Pour le moment, l'attitude adoptée par Bichkek ne répond qu'en partie aux intérêts des Etats-Unis. Ainsi, le Président et Premier ministre par intérim de la Kirghizie, Kourmanbek Bakiev, a déclaré que Bichkek ne jugeait pas nécessaire de déployer sur le territoire du pays des troupes étrangères supplémentaires. Kourmanbek Bakiev a aussi fait savoir qu'au cours de ses négociations avec le secrétaire à la Défense des Etats-Unis, il n'avait pas été question de déployer sur la base aérienne US de l'aéroport de Manas, des avions américains équipés de système "AWACS".

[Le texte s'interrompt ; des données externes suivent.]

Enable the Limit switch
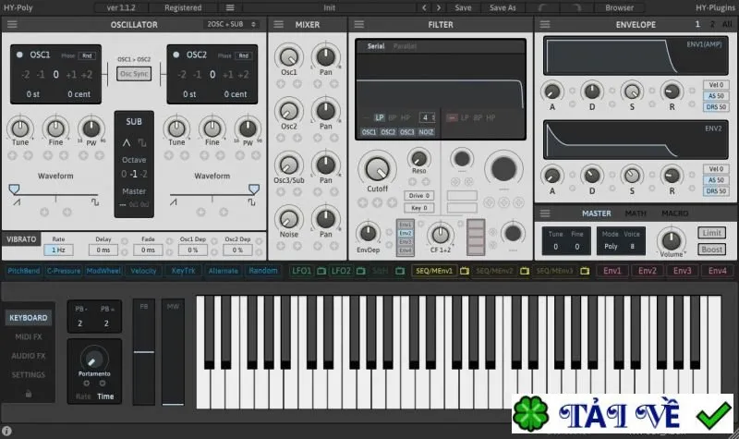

Une autre question très importante pour la Russie est restée sans réponse. Washington et Bichkek entendent-ils synchroniser la présence de la base américaine en Kirghizie avec les opérations de la coalition antiterroriste en Afghanistan? Pourtant c'est à cette condition que Moscou a autrefois examiné avec Washington la question du déploiement des bases américaines en Asie Centrale, et la Russie n'a guère changé d'attitude sur ce point. Il est symptomatique que, depuis ces derniers temps, Bichkek préfère manifestement lier les délais de la présence de la base américaine en Kirghizie aux menaces du terrorisme international en général, ce qui fait évidemment le jeu de Washington.

Dans ces conditions, les militaires américains pourraient demeurer en Kirghizie tant que le terrorisme n'aura pas été réprimé dans le monde entier. Par conséquent, autant dire ad vitam aeternam. Tout porte à croire que là aussi, Donald Rumsfeld a obtenu l'appui recherché.